- Nationality: Australian
- Born: 25 July 1975 (age 50)
- Retired: 2010
- Relatives: Tony Noske (father)

V8 Supercar
- Years active: 1997-2010
- Teams: Allan Moffat Racing Gibson Motorsport Holden Young Lions Holden Racing Team Rod Nash Racing Prancing Horse Racing Garry Rogers Motorsport Stone Brothers Racing WPS Racing Robert Smith Racing HSV Dealer Team Tasman Motorsport Lucas Dumbrell Motorsport
- Starts: 45
- Wins: 0
- Poles: 0
- Best finish: 19th in 1999

Previous series
- 1994-95 1996 1997-98 2000-01 2011: Australian Formula Ford Champ. US Formula Ford 2000 Australian Drivers' Champ. Australian Nations Cup Australian Carrera Cup

= Mark Noske =

Australian racing driver

Mark Anthony Noske (born 25 July 1975) is a former Australian racing car driver. He has scored round wins in various Australian championships including the Australian Drivers' Championship, the Australian Formula Ford Championship and the Australian Nations Cup Championship.

==Formula Racing==
The son of former 1980's Sprintcar and Group A racer Tony Noske, Mark started in Formula Ford in Australia in 1992 after three seasons of Karting finishing fourth in 1994 and third in 1995 championships. In 1997 and 1998, he entered the Formula Holden class finishing sixth and third respectively. He made a brief return in 2002 for two races only.
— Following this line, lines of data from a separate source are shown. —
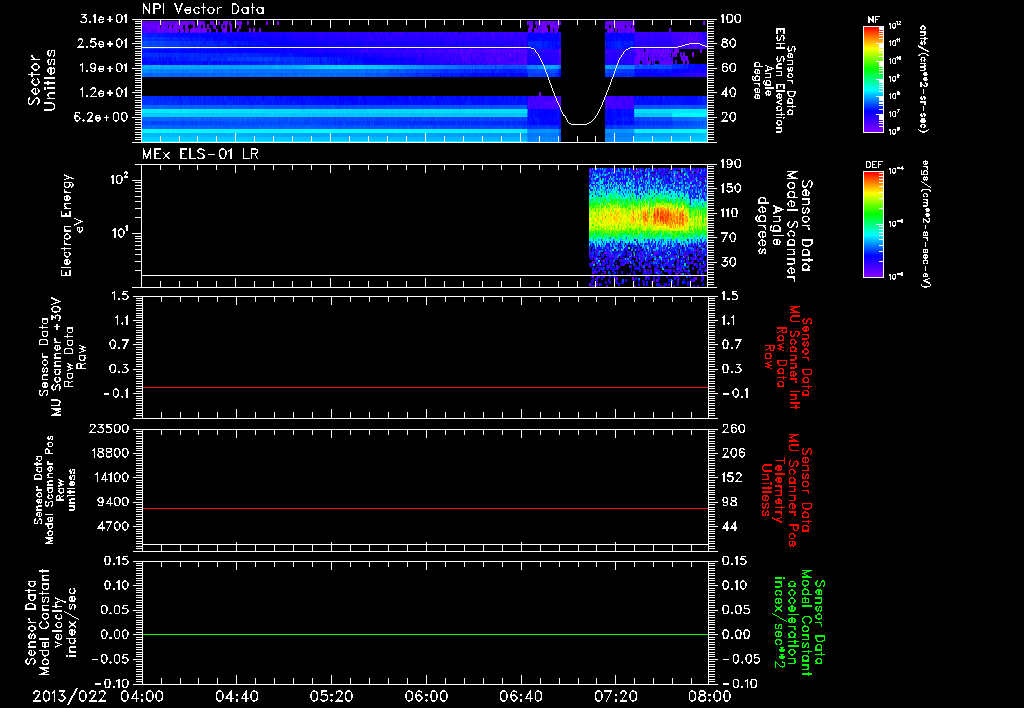Click the NPI Vector Data panel title
The image size is (1024, 708).
point(203,9)
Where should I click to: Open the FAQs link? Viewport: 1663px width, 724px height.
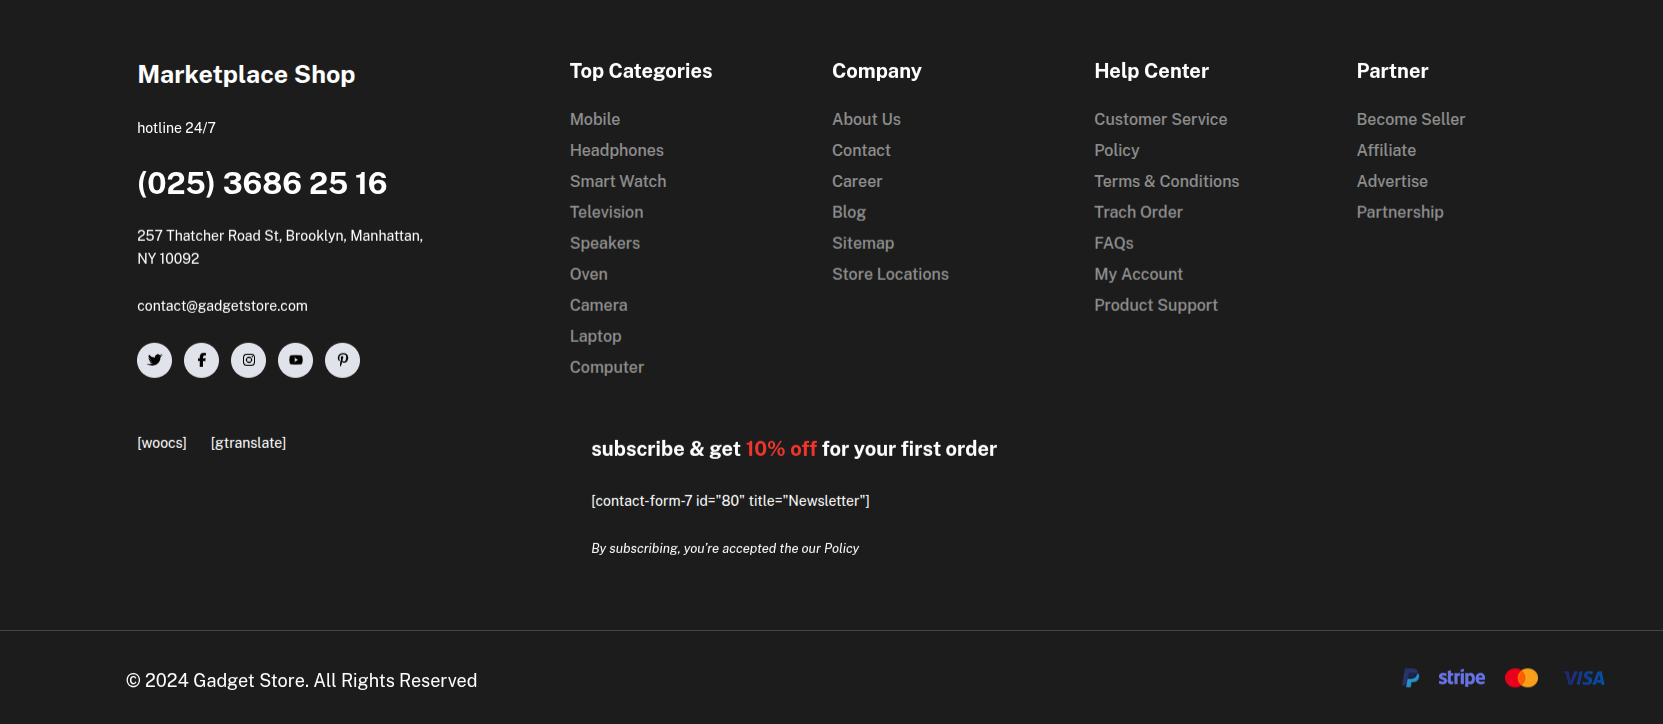coord(1113,243)
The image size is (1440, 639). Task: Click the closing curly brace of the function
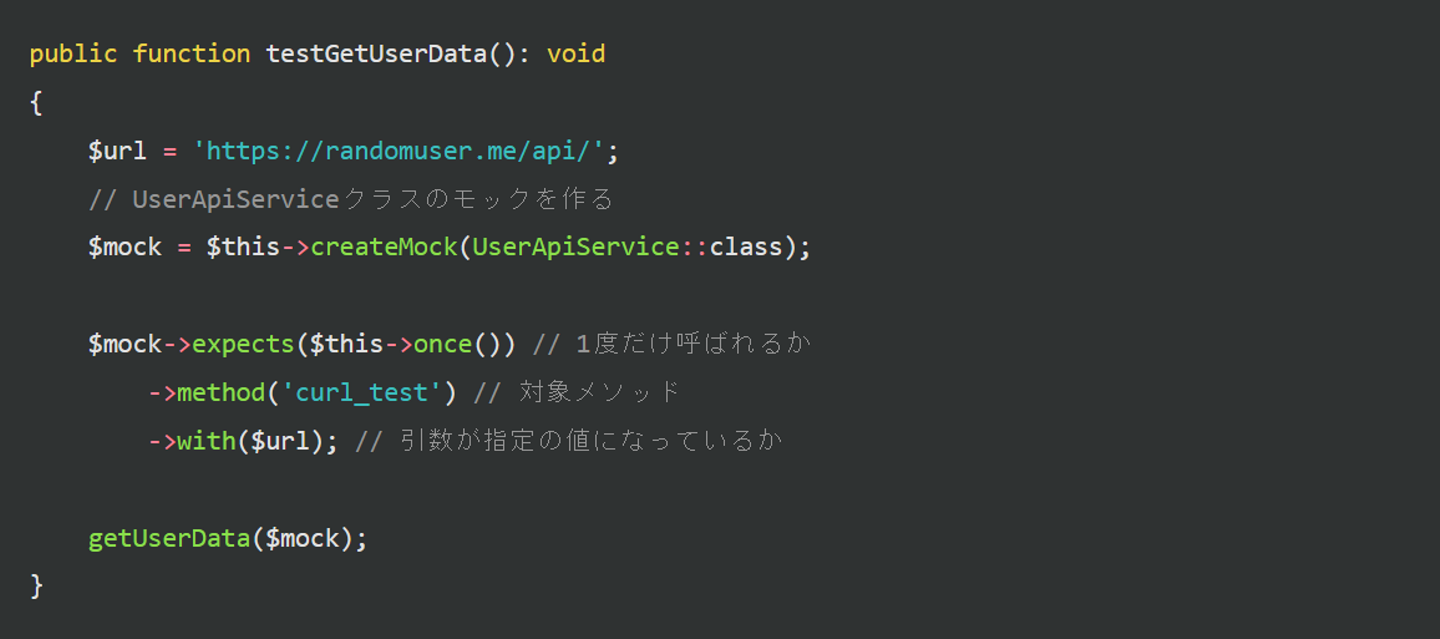pos(37,586)
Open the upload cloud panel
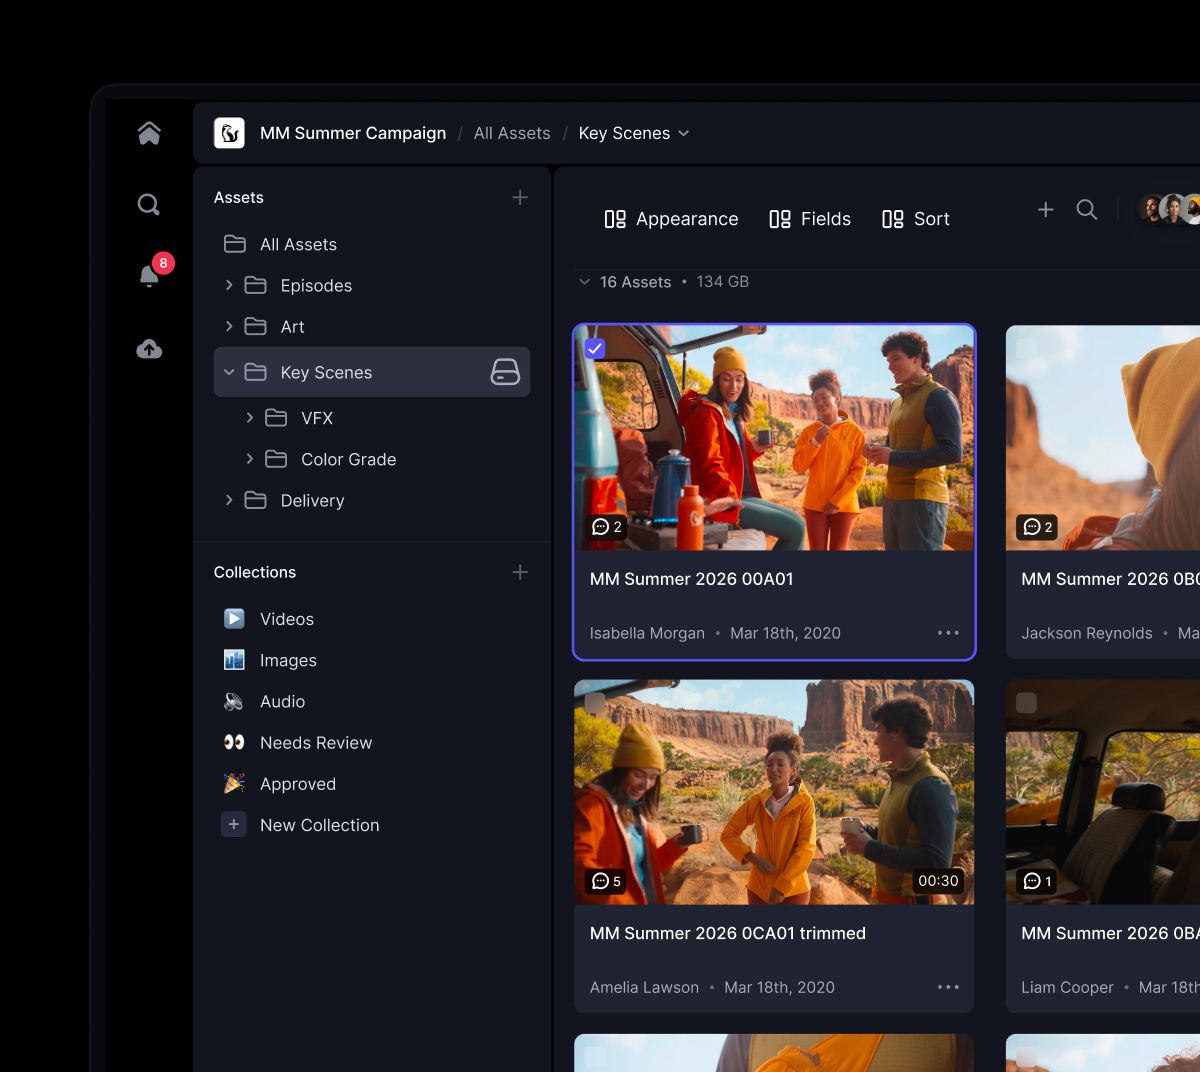 coord(148,348)
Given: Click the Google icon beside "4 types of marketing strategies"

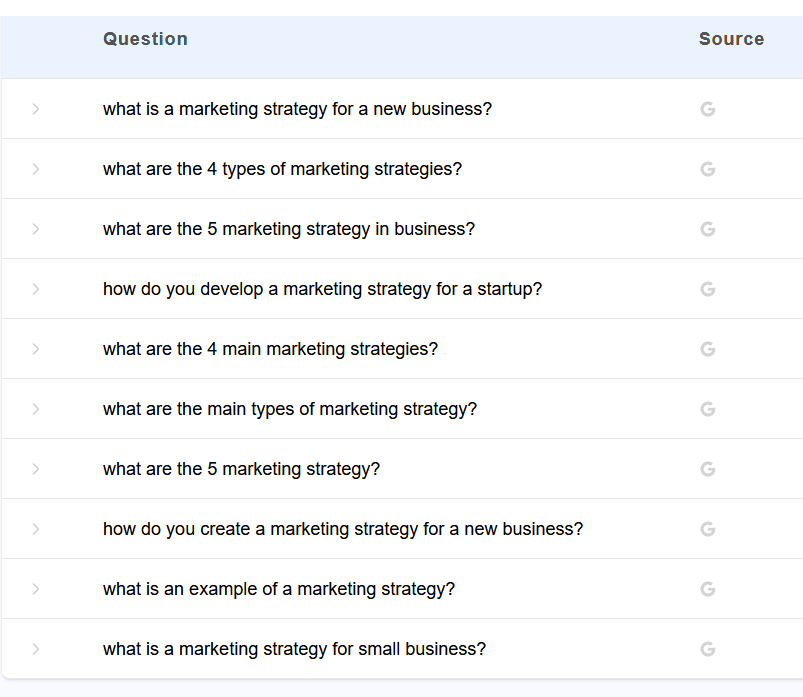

He competed in the US Formula Ford 2000 series.

==Touring/GT Racing==
Noske raced for Allan Moffat Racing at the 1995 Bathurst 1000, Gibson Motorsport at the 1996 Sandown 500 and Bathurst 1000 and the Holden Racing Team in 1997/98. His only full season was in 1999 driving for the Holden Young Lions program. He continued as a co-driver for endurance events and was drafted into the vacant Lucas Dumbrell Motorsport seat for the remainder of the 2010 V8 Supercar Championship Series.

Noske tried GT racing in the Australian Nations Cup finishing third in 2000 and seventh in 2001, both years driving a Ferrari 360 Challenge for Prancing Horse Racing. In 2011 he stood in for an ill Jason Richards as a guest driver at the Australian Carrera Cup Championship third round in Townsville.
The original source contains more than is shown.